[Rows from a data collection]
[Begin]

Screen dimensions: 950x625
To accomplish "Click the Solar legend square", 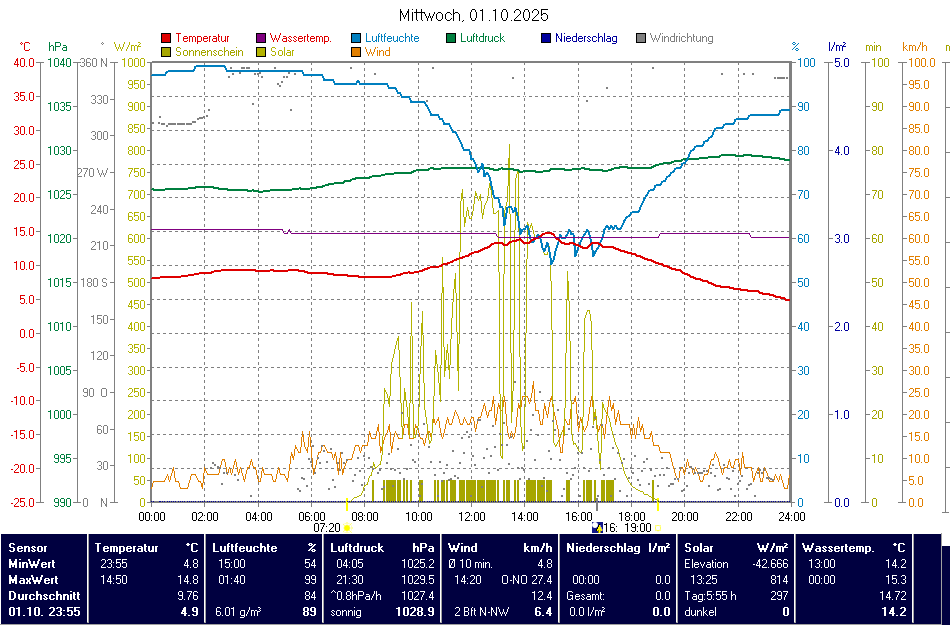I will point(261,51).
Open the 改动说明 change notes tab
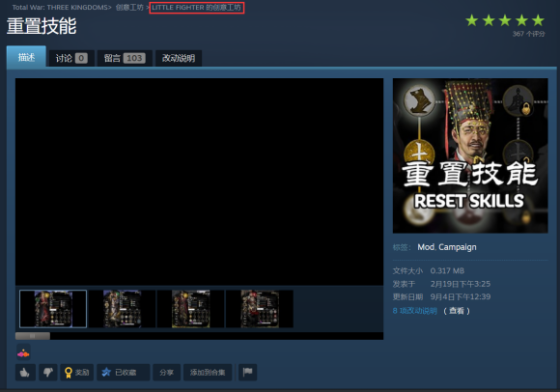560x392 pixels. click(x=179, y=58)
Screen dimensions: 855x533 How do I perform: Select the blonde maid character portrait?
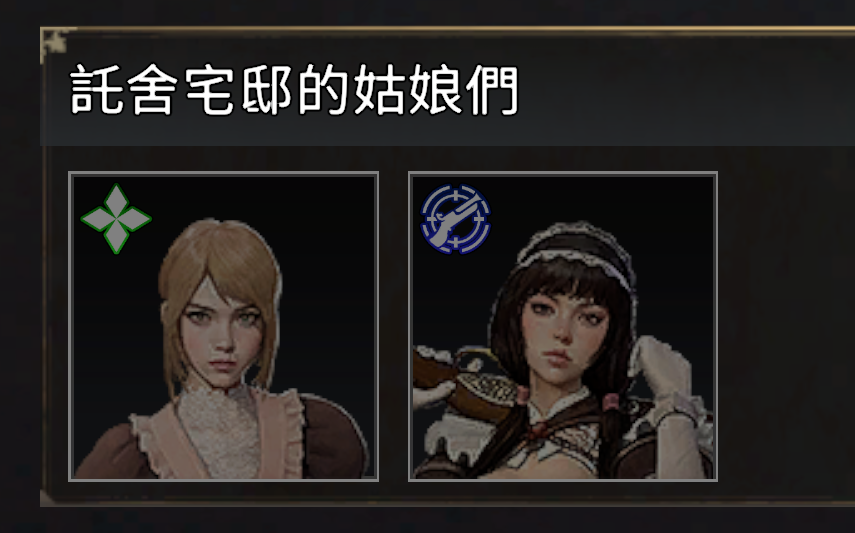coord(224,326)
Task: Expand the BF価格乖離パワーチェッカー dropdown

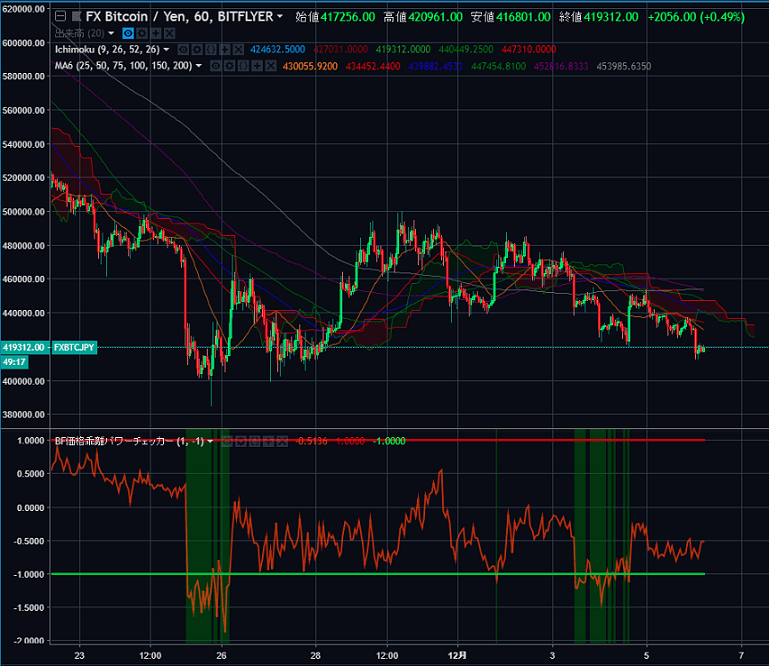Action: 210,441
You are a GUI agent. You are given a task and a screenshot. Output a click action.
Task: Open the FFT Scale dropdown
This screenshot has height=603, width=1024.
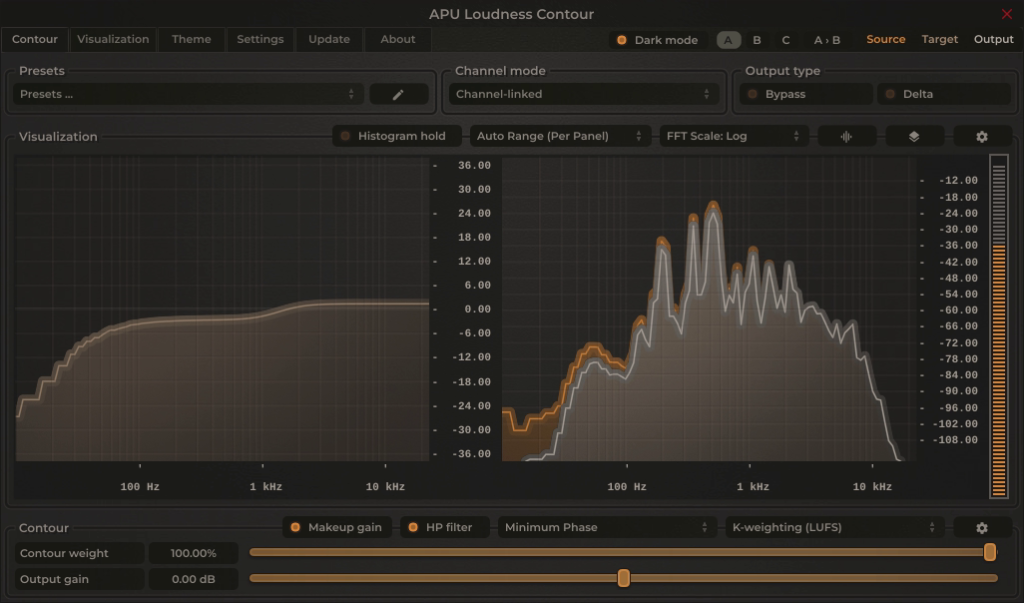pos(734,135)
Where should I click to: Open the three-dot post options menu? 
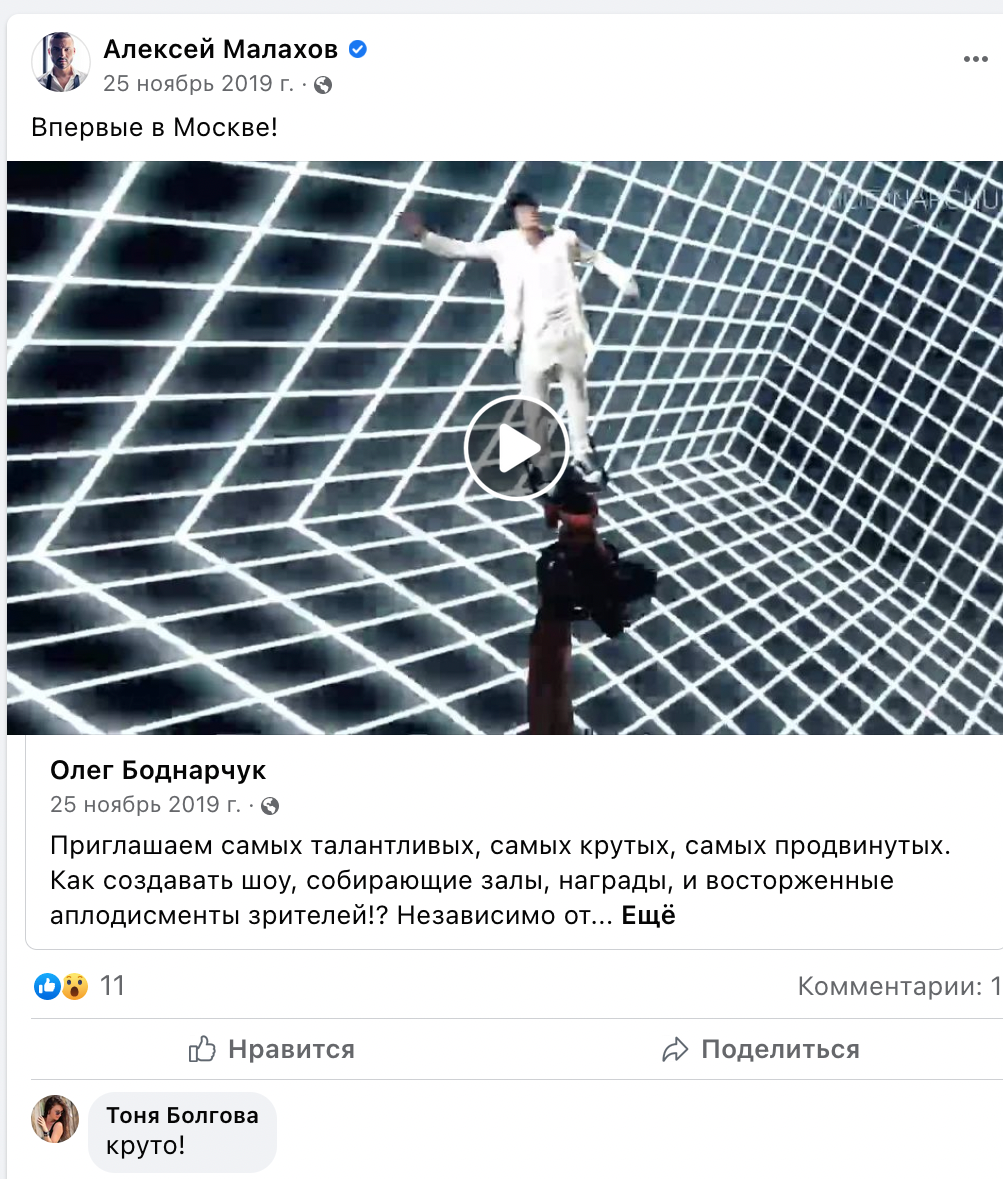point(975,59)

[End]

Format the rows above as a two-column CSV with the headers instruction and response, beginning at the line that contains "Task: Expand the BF価格乖離パワーチェッカー dropdown" and stopping after the final line of the rows. Give one CSV line per request, place each value in a single quoted field with line breaks replaced by spaces, and omit the pictures.

instruction,response
"Task: Expand the BF価格乖離パワーチェッカー dropdown","Action: 210,441"
"You are a GUI agent. You are given a task and a screenshot. Output a click action. Task: Open the FFT Scale dropdown This screenshot has height=603, width=1024.","pos(734,135)"
"Where should I click to: Open the three-dot post options menu?","point(975,59)"